Rewrite the lines below, changing each "screenshot" to "page" and leaving everything else as it is.

======== DATA

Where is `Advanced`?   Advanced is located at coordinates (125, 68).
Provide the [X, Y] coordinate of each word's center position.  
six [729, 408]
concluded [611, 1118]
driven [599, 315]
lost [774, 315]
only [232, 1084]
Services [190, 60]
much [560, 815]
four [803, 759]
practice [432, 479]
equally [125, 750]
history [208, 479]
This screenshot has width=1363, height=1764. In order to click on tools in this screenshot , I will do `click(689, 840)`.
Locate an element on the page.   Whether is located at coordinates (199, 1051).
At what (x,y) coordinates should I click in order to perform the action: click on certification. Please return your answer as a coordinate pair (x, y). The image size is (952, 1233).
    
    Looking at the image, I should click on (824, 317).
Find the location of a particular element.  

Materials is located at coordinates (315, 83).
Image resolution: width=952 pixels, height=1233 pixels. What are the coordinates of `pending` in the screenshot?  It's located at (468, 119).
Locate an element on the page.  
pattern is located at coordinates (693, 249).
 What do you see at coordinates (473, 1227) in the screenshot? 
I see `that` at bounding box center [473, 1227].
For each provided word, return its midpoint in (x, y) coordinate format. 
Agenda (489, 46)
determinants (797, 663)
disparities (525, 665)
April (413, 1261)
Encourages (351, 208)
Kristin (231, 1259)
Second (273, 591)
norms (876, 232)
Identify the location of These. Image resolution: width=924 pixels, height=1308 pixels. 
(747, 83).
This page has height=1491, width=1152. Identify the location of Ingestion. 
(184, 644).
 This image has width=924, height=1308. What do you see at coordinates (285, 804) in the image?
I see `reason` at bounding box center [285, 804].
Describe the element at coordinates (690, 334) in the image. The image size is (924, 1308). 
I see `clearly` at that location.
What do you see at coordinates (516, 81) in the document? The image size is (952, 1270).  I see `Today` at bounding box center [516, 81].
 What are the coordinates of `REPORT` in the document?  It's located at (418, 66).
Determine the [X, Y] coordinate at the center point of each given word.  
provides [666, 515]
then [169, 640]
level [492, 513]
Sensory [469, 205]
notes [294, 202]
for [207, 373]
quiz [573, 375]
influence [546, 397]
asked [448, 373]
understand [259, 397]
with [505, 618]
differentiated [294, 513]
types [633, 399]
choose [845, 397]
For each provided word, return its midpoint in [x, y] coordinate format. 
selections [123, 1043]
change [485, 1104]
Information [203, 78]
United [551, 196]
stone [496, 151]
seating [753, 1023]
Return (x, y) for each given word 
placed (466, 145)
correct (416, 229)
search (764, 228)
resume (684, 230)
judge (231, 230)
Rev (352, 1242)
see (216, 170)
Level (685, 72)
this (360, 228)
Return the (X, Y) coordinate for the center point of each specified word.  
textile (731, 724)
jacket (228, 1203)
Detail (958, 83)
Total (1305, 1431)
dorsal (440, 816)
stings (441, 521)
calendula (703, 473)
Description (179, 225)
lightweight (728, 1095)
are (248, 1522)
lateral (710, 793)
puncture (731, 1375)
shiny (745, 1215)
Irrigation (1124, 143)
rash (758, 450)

================

• **TASK RESULT**:
Where is `Advanced`?   Advanced is located at coordinates (125, 68).
Provide the [X, Y] coordinate of each word's center position.  
six [729, 408]
concluded [611, 1118]
driven [599, 315]
lost [774, 315]
only [232, 1084]
Services [190, 60]
much [560, 815]
four [803, 759]
practice [432, 479]
equally [125, 750]
history [208, 479]
This page has width=1363, height=1764. In order to click on tools in this page , I will do `click(689, 840)`.
Locate an element on the page.   Whether is located at coordinates (199, 1051).
At what (x,y) coordinates should I click in order to perform the action: click on certification. Please return your answer as a coordinate pair (x, y). The image size is (952, 1233).
    
    Looking at the image, I should click on (824, 317).
Find the location of a particular element.  

Materials is located at coordinates (315, 83).
Image resolution: width=952 pixels, height=1233 pixels. What are the coordinates of `pending` in the page?  It's located at (468, 119).
Locate an element on the page.  
pattern is located at coordinates (693, 249).
 What do you see at coordinates (473, 1227) in the page? 
I see `that` at bounding box center [473, 1227].
For each provided word, return its midpoint in (x, y) coordinate format. 
Agenda (489, 46)
determinants (797, 663)
disparities (525, 665)
April (413, 1261)
Encourages (351, 208)
Kristin (231, 1259)
Second (273, 591)
norms (876, 232)
Identify the location of These. Image resolution: width=924 pixels, height=1308 pixels. 
(747, 83).
This page has height=1491, width=1152. Identify the location of Ingestion. 
(184, 644).
 This image has width=924, height=1308. What do you see at coordinates (285, 804) in the image?
I see `reason` at bounding box center [285, 804].
Describe the element at coordinates (690, 334) in the image. The image size is (924, 1308). 
I see `clearly` at that location.
What do you see at coordinates (516, 81) in the document? The image size is (952, 1270).  I see `Today` at bounding box center [516, 81].
 What are the coordinates of `REPORT` in the document?  It's located at (418, 66).
Determine the [X, Y] coordinate at the center point of each given word.  
provides [666, 515]
then [169, 640]
level [492, 513]
Sensory [469, 205]
notes [294, 202]
for [207, 373]
quiz [573, 375]
influence [546, 397]
asked [448, 373]
understand [259, 397]
with [505, 618]
differentiated [294, 513]
types [633, 399]
choose [845, 397]
For each provided word, return its midpoint in [x, y] coordinate format. 
selections [123, 1043]
change [485, 1104]
Information [203, 78]
United [551, 196]
stone [496, 151]
seating [753, 1023]
Return (x, y) for each given word 
placed (466, 145)
correct (416, 229)
search (764, 228)
resume (684, 230)
judge (231, 230)
Rev (352, 1242)
see (216, 170)
Level (685, 72)
this (360, 228)
Return the (X, Y) coordinate for the center point of each specified word.  
textile (731, 724)
jacket (228, 1203)
Detail (958, 83)
Total (1305, 1431)
dorsal (440, 816)
stings (441, 521)
calendula (703, 473)
Description (179, 225)
lightweight (728, 1095)
are (248, 1522)
lateral (710, 793)
puncture (731, 1375)
shiny (745, 1215)
Irrigation (1124, 143)
rash (758, 450)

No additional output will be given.